The reason we can expect higher airfares is simple. The estimated price for an outright sale of the FAC, either as a going concern or in a couple of pieces was $2 billion. The current sale conditions are much less attractive. The restrictions on multiple airport ownership must imply a substantial loss in operating efficiency. The history of similar restrictions in the media suggests the likelihood that years of costly manoeuvring will ultimately result in the emergence of one or two networks, probably foreign-owned. Nevertheless, the government's gesture in the direction of competition will almost certainly reduce the willingness of buyers to pay for the airports. Similarly, although the difference between a 50-year lease, a 99-year lease and an outright sale is trivial in terms of the present value of cash flows, potential buyers will rightly see a lease as offering less protection against unilateral renegotiation than a freehold title, and will reduce their bids accordingly.
Despite this, the government still intends to raise $2 billion from the sale of the leases. Given the good efficiency record of the FAC, the only way the leases can be made more profitable is if the government permits the lessees to charge higher price. The inter-airport competition promised by the government will not affect this in the slightest. The huge distances between Australian cities, the absence of any multiple-airport cities, and the absence of a significant 'hub-and-spoke' structure means that there is almost no potential for competition (competition between the nonstop Melbourne-Brisbane route and the alternative of Melbourne-Sydney-Brisbane is the most significant possibility and it is of little importance in the total Australian market). Hence the potential to extract monopoly profits is limited only by the potential for political resistance by groups like the tourist industry.
The reasons for expecting higher taxes are a little more complex. In the very short run, indeed, privatisation is seen as an alternative to tax increases. This simply reflects the fact that the (economically meaningless) budget deficit figure still plays a critical role in Australian politics and the proceeds of asset sales are counted as revenue for this purpose. Although the supine attitude of the Labor Party Left on the dismantling of the FAC has done them little credit, they should certainly be applauded for insisting on the production of separate capital and current accounts for government in future. When this is done, part, though not all, of the illusory gains from privatisation will be eliminated from the public accounts. The remaining critical reform is the preparation of accounts on a whole-of-government basis, so that GBE profits (and not the arbitrarily determined payment of dividends to the Budget sector) are treated as income to the public sector.
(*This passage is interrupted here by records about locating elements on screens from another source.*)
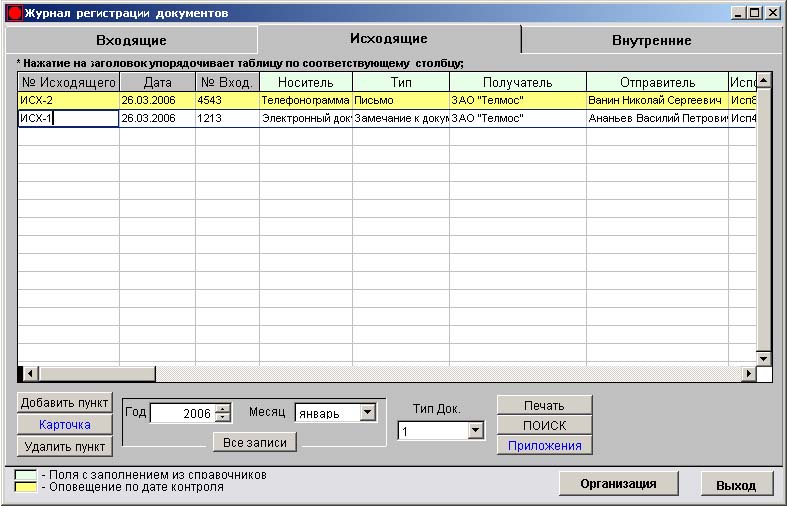
Task: Click the Год input field
Action: [182, 413]
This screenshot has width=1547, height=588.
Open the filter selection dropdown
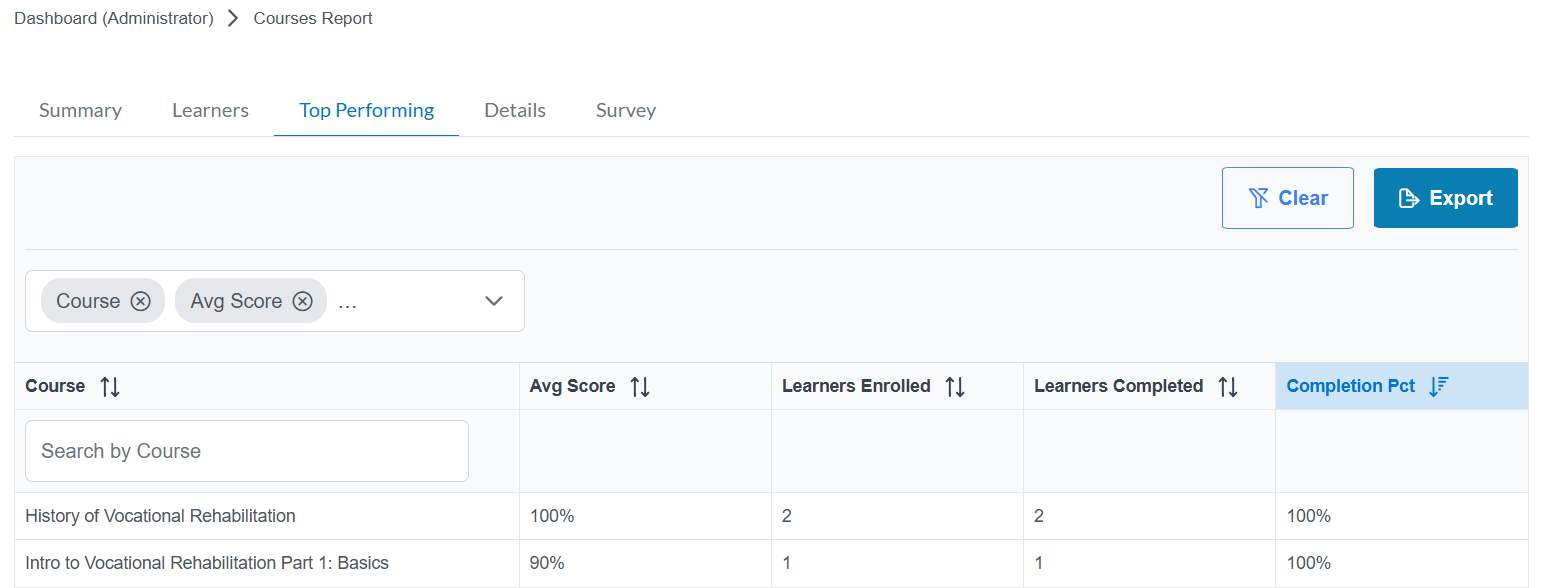point(493,300)
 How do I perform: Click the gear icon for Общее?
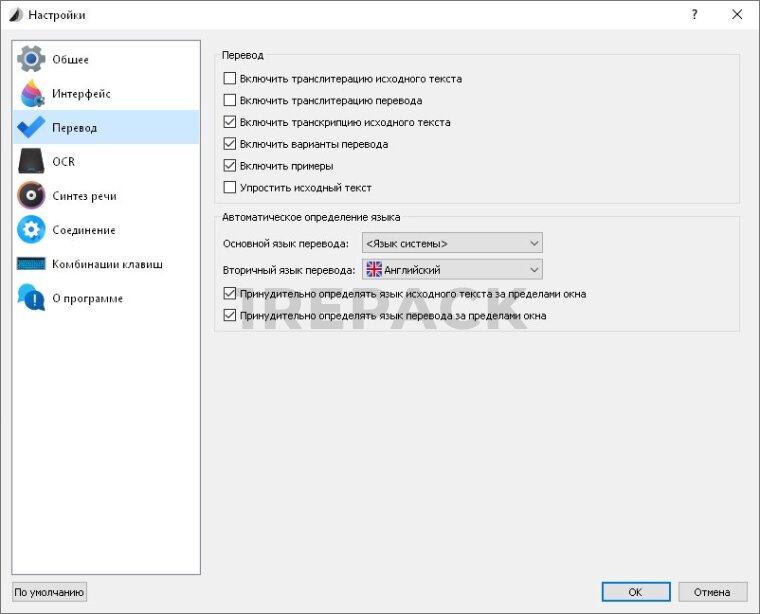[32, 59]
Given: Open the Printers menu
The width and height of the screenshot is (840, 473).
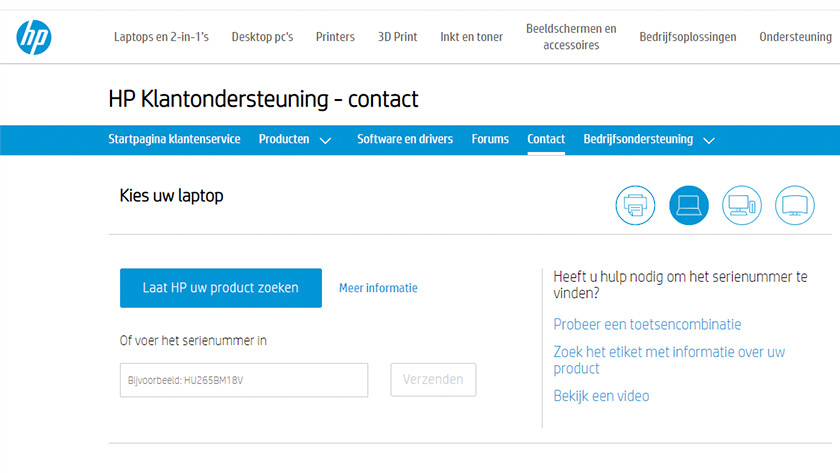Looking at the screenshot, I should click(335, 37).
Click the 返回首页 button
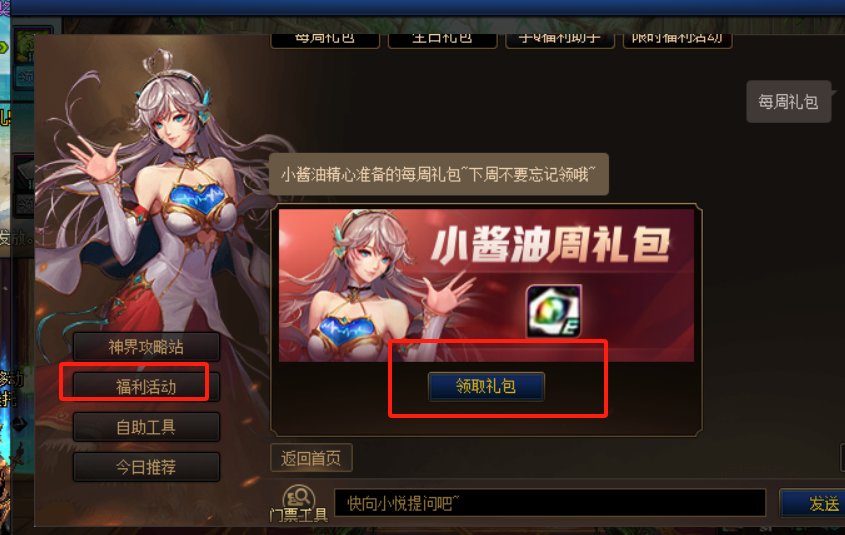845x535 pixels. pyautogui.click(x=311, y=458)
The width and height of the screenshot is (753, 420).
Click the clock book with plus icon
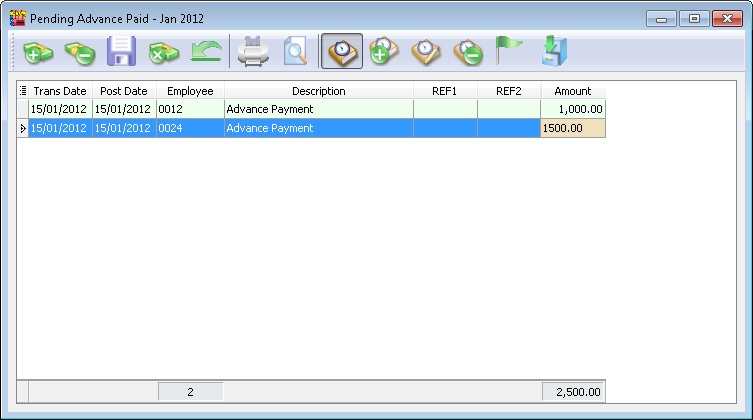tap(384, 51)
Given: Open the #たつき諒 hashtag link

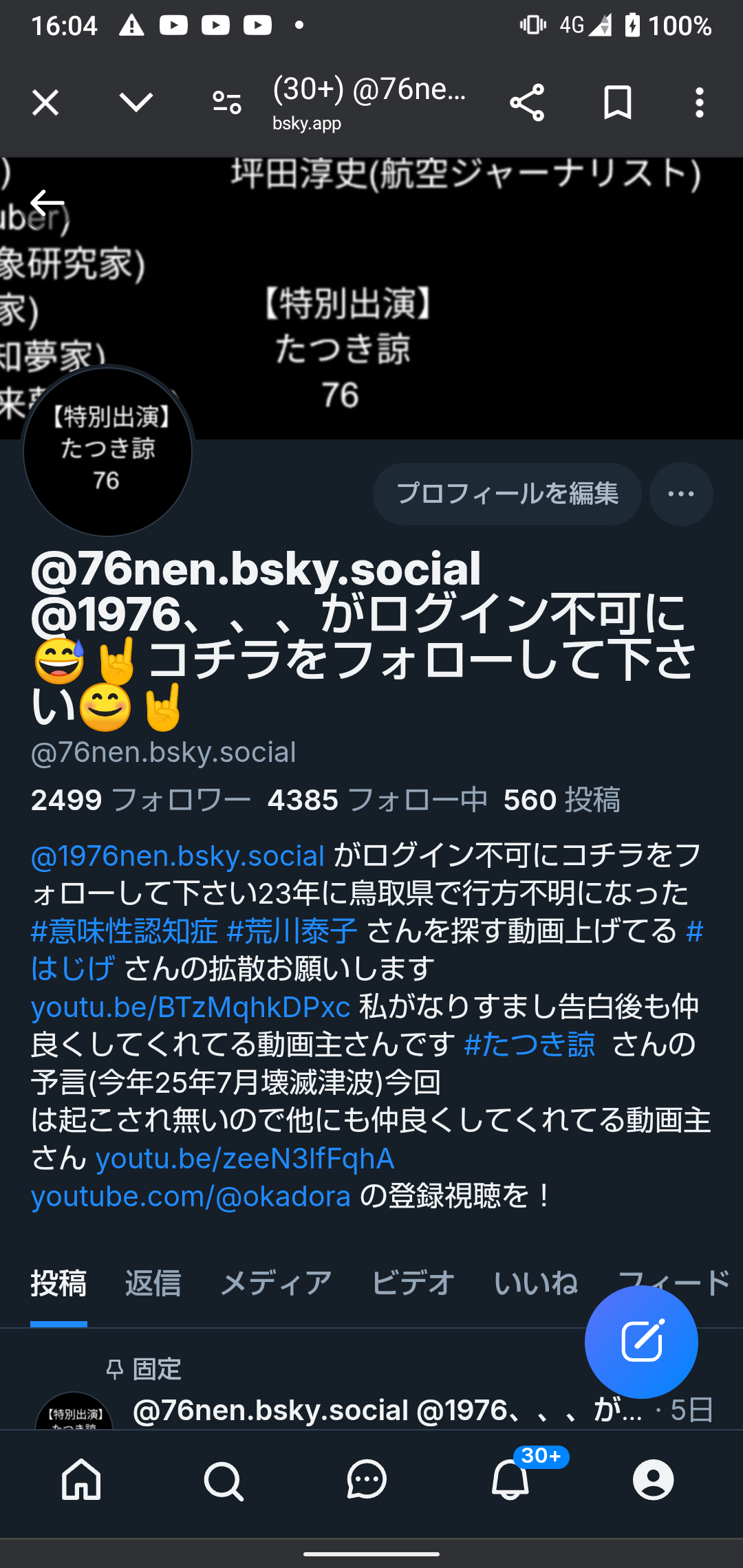Looking at the screenshot, I should click(529, 1045).
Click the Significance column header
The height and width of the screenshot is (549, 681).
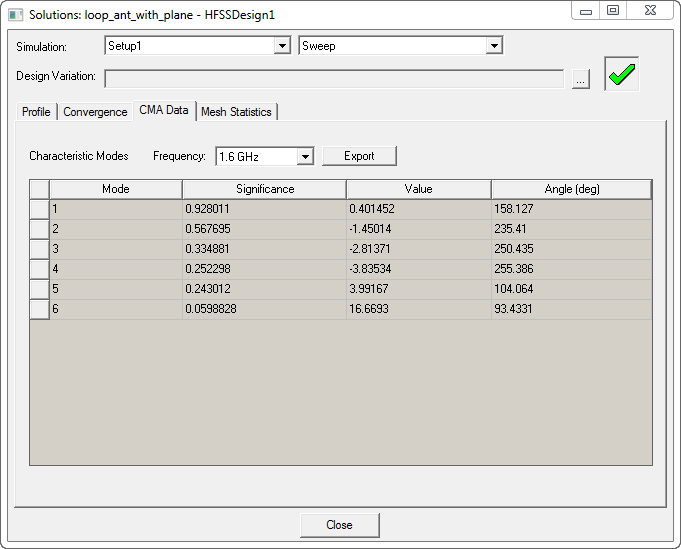coord(264,189)
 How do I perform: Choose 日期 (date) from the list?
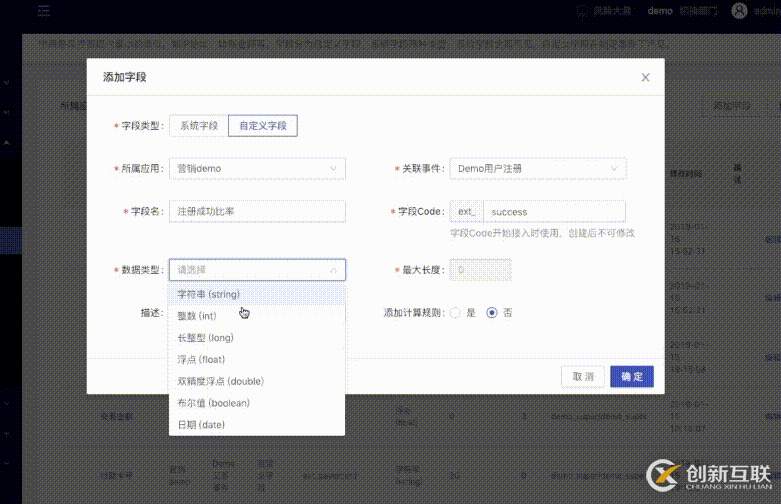[x=200, y=425]
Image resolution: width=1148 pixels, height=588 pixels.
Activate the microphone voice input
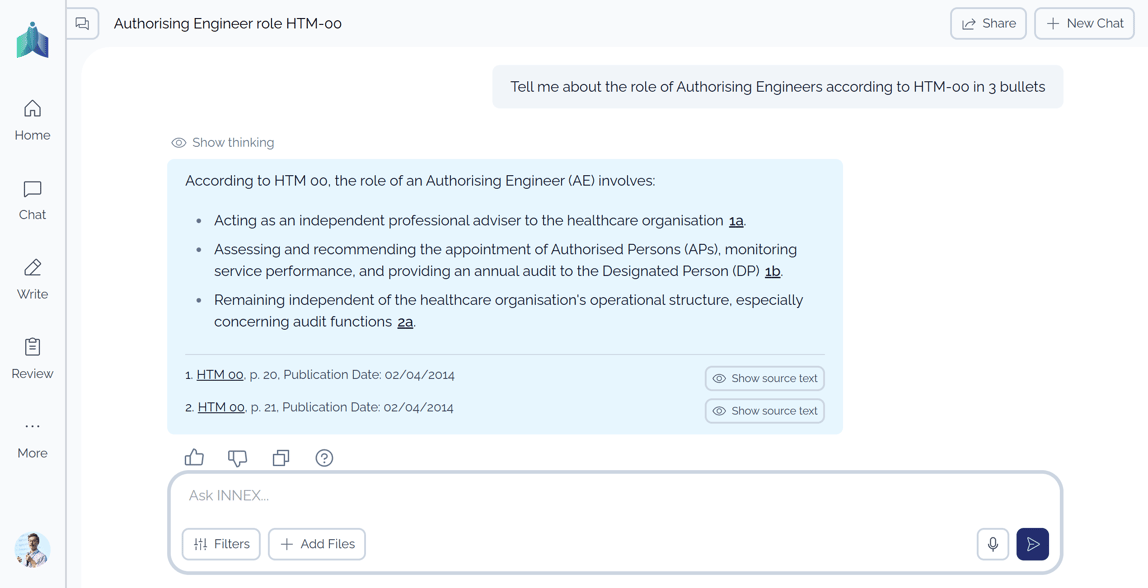click(x=992, y=544)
Once these reforms are implemented it will become quite clear that privatisation serves, in general, to reduce the net worth of the public sector. If the proceeds of sales are used to pay off debt, the resulting savings in public debt interest can be compared to the flow of profits foregone by the sale. In a recent paper for the Australia Institute, I undertook this comparison for a number of actual and proposed privatisations, including British Telecom, the Commonwealth Bank and the large-scale privatisation proposed in the Fightback package. I found that, in every case, the savings in public debt interest fell short of the flow of profits foregone, sometimes by as much as 50 per cent. Thus, in the long run, privatisation entails a loss to the public sector which must be made up either by higher taxes or by reduced services.
The situation is even worse when the proceeds of privatisation are dissipated. The British government did this with massive and unsustainable tax cuts, leading directly to the present situation where the deficit is around 8 per cent of GDP. In the case of the airports, it appears that part of the proceeds of privatisation are to be treated as Mr. Brereton's private kitty, to be allocated to projects that would not pass a benefit-cost test and certainly have little prospects of yielding significant net fiscal returns. The remainder will be allocated to current spending projects in areas including health, education and labour market programs. Although this expenditure is desirable (indeed we need much more of it than we are likely to get), at this stage in the economic cycle it should be funded by higher taxation. The use of privatisation proceeds is equivalent to borrowing and implies the need for higher taxes in the future.
Enthusiasm for an apparently painless method of raising revenue is not surprising. What is surprising is that, even when the illusory nature of this benefit has been pointed out by economists of all persuasions, and even with the awful example of Britain before us, the mania for privatisation has continued unabated.John Quiggin is Professor of Economics at James Cook University and author of Great Expectations: Microeconomic reform and Australia, published by Allen & Unwin.